> [WHAT YOU WILL DO] Output all records exactly.

> [AVAILABLE DATA]
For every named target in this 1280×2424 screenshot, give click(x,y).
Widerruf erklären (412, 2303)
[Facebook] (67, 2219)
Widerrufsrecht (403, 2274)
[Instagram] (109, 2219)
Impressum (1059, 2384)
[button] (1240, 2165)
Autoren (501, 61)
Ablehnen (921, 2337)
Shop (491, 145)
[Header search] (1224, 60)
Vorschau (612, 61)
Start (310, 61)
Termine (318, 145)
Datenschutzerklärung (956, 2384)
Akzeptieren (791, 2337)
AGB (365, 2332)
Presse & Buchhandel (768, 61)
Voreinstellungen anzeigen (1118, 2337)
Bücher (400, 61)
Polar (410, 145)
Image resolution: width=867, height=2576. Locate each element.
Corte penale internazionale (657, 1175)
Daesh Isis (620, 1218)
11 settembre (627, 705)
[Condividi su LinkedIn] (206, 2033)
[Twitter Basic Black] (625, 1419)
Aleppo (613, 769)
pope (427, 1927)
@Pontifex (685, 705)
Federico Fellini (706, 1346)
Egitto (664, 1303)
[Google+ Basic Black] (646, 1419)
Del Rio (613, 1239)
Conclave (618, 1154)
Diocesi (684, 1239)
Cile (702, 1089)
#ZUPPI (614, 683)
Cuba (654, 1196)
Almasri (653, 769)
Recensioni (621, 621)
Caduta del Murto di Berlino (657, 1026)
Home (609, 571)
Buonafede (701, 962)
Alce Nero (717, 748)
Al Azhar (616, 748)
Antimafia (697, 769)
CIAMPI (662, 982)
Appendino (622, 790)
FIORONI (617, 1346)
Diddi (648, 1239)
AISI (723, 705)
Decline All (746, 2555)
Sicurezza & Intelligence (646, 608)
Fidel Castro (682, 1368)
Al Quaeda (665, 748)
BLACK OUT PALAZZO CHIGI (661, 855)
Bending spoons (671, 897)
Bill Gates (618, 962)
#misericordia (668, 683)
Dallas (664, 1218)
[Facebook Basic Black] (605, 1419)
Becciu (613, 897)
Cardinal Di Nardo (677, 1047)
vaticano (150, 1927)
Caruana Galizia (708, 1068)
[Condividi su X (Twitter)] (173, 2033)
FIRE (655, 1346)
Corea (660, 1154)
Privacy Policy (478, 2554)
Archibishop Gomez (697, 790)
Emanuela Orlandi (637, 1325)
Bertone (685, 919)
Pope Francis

> [EXERCISE SOLUTION]
For every named target in this 1280×2424 screenshot, give click(x,y).
Widerruf erklären (412, 2303)
[Facebook] (67, 2219)
Widerrufsrecht (403, 2274)
[Instagram] (109, 2219)
Impressum (1059, 2384)
[button] (1240, 2165)
Autoren (501, 61)
Ablehnen (921, 2337)
Shop (491, 145)
[Header search] (1224, 60)
Vorschau (612, 61)
Start (310, 61)
Termine (318, 145)
Datenschutzerklärung (956, 2384)
Akzeptieren (791, 2337)
AGB (365, 2332)
Presse & Buchhandel (768, 61)
Voreinstellungen anzeigen (1118, 2337)
Bücher (400, 61)
Polar (410, 145)
Image resolution: width=867, height=2576. Locate each element.
Corte penale internazionale (657, 1175)
Daesh Isis (620, 1218)
11 settembre (627, 705)
[Condividi su LinkedIn] (206, 2033)
[Twitter Basic Black] (625, 1419)
Aleppo (613, 769)
pope (427, 1927)
@Pontifex (685, 705)
Federico Fellini (706, 1346)
Egitto (664, 1303)
[Google+ Basic Black] (646, 1419)
Del Rio (613, 1239)
Conclave (618, 1154)
Diocesi (684, 1239)
Cile (702, 1089)
#ZUPPI (614, 683)
Cuba (654, 1196)
Almasri (653, 769)
Recensioni (621, 621)
Caduta del Murto di Berlino (657, 1026)
Home (609, 571)
Buonafede (701, 962)
Alce Nero (717, 748)
Al Azhar (616, 748)
Antimafia (697, 769)
CIAMPI (662, 982)
Appendino (622, 790)
FIORONI (617, 1346)
Diddi (648, 1239)
AISI (723, 705)
Decline All (746, 2555)
Sicurezza & Intelligence (646, 608)
Fidel Castro (682, 1368)
Al Quaeda (665, 748)
BLACK OUT PALAZZO CHIGI (661, 855)
Bending spoons (671, 897)
Bill Gates (618, 962)
#misericordia (668, 683)
Dallas (664, 1218)
[Facebook Basic Black] (605, 1419)
Becciu (613, 897)
Cardinal Di Nardo (677, 1047)
vaticano (150, 1927)
Caruana Galizia (708, 1068)
[Condividi su X (Twitter)] (173, 2033)
FIRE (655, 1346)
Corea (660, 1154)
Privacy Policy (478, 2554)
Archibishop Gomez (697, 790)
Emanuela Orlandi (637, 1325)
Bertone (685, 919)
Pope Francis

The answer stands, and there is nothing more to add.